WHAT YOU NEED TO DO: Express each line of the records as one string in a JSON list, leaving out any blank lines.

·····

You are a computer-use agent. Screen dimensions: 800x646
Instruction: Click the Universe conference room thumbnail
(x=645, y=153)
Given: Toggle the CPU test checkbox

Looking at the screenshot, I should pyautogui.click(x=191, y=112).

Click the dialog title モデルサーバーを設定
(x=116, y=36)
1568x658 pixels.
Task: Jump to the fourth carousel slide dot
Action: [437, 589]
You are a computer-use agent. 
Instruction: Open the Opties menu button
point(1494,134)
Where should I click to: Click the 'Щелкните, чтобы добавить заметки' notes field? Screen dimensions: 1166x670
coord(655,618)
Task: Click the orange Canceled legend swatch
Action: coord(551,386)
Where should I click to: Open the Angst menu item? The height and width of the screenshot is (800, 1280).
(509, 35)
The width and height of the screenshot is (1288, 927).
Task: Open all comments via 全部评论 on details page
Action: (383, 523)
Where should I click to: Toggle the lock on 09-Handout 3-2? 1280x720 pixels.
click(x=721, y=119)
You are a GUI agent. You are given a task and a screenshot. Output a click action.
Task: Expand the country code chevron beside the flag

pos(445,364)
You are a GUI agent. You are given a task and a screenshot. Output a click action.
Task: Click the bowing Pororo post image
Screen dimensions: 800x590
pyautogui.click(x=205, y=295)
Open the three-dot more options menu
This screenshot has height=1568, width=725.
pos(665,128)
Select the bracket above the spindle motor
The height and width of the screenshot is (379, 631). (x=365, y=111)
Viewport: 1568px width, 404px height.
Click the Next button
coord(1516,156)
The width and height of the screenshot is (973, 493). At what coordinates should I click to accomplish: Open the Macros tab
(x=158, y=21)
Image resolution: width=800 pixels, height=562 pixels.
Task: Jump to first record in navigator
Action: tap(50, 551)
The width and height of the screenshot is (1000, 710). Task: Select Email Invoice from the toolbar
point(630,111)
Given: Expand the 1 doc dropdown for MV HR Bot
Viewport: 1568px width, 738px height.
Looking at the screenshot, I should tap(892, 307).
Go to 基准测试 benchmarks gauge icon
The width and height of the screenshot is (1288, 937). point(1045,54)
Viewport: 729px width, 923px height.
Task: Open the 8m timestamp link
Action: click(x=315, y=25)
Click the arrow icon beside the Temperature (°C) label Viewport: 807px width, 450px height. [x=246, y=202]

·····

ANSWER:
[
  "You are a computer-use agent. Screen dimensions: 800x646",
  "Instruction: Click the Universe conference room thumbnail",
  "(x=645, y=153)",
  "Given: Toggle the CPU test checkbox",
  "Looking at the screenshot, I should pyautogui.click(x=191, y=112).",
  "Click the dialog title モデルサーバーを設定",
  "(x=116, y=36)",
  "1568x658 pixels.",
  "Task: Jump to the fourth carousel slide dot",
  "Action: [437, 589]",
  "You are a computer-use agent. ",
  "Instruction: Open the Opties menu button",
  "point(1494,134)",
  "Where should I click to: Click the 'Щелкните, чтобы добавить заметки' notes field? Screen dimensions: 1166x670",
  "coord(655,618)",
  "Task: Click the orange Canceled legend swatch",
  "Action: coord(551,386)",
  "Where should I click to: Open the Angst menu item? The height and width of the screenshot is (800, 1280).",
  "(509, 35)",
  "The width and height of the screenshot is (1288, 927).",
  "Task: Open all comments via 全部评论 on details page",
  "Action: (383, 523)",
  "Where should I click to: Toggle the lock on 09-Handout 3-2? 1280x720 pixels.",
  "click(x=721, y=119)",
  "You are a GUI agent. You are given a task and a screenshot. Output a click action.",
  "Task: Expand the country code chevron beside the flag",
  "pos(445,364)",
  "You are a GUI agent. You are given a task and a screenshot. Output a click action.",
  "Task: Click the bowing Pororo post image",
  "Screen dimensions: 800x590",
  "pyautogui.click(x=205, y=295)",
  "Open the three-dot more options menu",
  "This screenshot has height=1568, width=725.",
  "pos(665,128)",
  "Select the bracket above the spindle motor",
  "The height and width of the screenshot is (379, 631). (x=365, y=111)",
  "Viewport: 1568px width, 404px height.",
  "Click the Next button",
  "coord(1516,156)",
  "The width and height of the screenshot is (973, 493). At what coordinates should I click to accomplish: Open the Macros tab",
  "(x=158, y=21)",
  "Image resolution: width=800 pixels, height=562 pixels.",
  "Task: Jump to first record in navigator",
  "Action: tap(50, 551)",
  "The width and height of the screenshot is (1000, 710). Task: Select Email Invoice from the toolbar",
  "point(630,111)",
  "Given: Expand the 1 doc dropdown for MV HR Bot",
  "Viewport: 1568px width, 738px height.",
  "Looking at the screenshot, I should tap(892, 307).",
  "Go to 基准测试 benchmarks gauge icon",
  "The width and height of the screenshot is (1288, 937). point(1045,54)",
  "Viewport: 729px width, 923px height.",
  "Task: Open the 8m timestamp link",
  "Action: click(x=315, y=25)",
  "Click the arrow icon beside the Temperature (°C) label Viewport: 807px width, 450px height. [x=246, y=202]"
]